Probably why we cant have croc in NSW. Hahahahaha
It would be tempting to give someone a little push, woops. Hhahaha
Im Just Kidding


----------



## notechistiger (Sep 4, 2008)

> It would be tempting to give someone a little push, woops. Hhahaha
> Im Just Kidding


 
Do you have a younger brother? I do... No one said _I_ was kidding... Lol.


----------



## miley_take (Sep 4, 2008)

lol i know a few neighbourhood cats I'd feed to one


----------



## Rocky (Sep 4, 2008)

Hahaha thats great. what a fabulous Idea.
Cost effective feeding. Love it.


----------



## euphorion (Sep 4, 2008)

wonder if the toxins would pass on to the caimens systems? morbid thought i know but makes you wonder what kind of effect it might have had, "MY! What shiney SCALES you have!" 

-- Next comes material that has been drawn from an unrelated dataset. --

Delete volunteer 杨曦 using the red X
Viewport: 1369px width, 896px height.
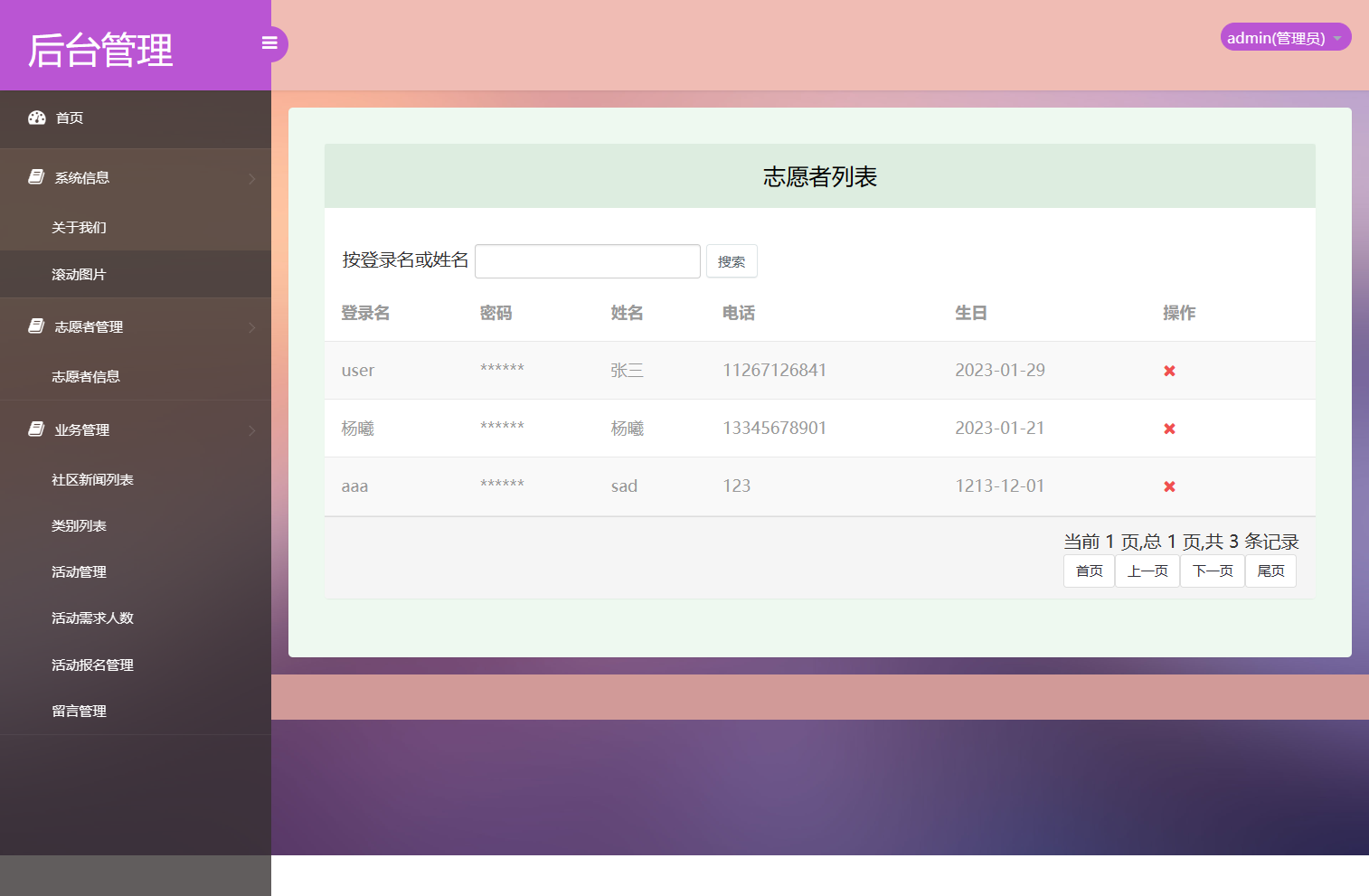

and yes, neighbourhood cats *shifty eyes*


----------



## mckellar007 (Sep 4, 2008)

oh the ideas it gives me.

i cant wait till my salty is grown!! those pesky neighbours will be no more!!
... i mean... pesky cats.:shock:


----------



## Sturdy (Sep 4, 2008)

miley_take said:


> lol i know a few neighbourhood cats I'd feed to one


my sisters guard dog attacked the neighbours cat a few years back, my brother inlaw took what was left to the neighbours in a old dog food bag......

sorry cat lovers but there was a sign on the fence saying... enter at own risk....


----------



## Courtzrocks (Sep 4, 2008)

I have a couple of pesky cats around here...can i borrow your salty??lol


----------



## Rocky (Sep 4, 2008)

Sturdy said:


> my sisters guard dog attacked the neighbours cat a few years back, my brother inlaw took what was left to the neighbours in a old dog food bag......
> 
> sorry cat lovers but there was a sign on the fence saying... enter at own risk....




hahaha oh god couldn't he have found a more appropriate bag!


----------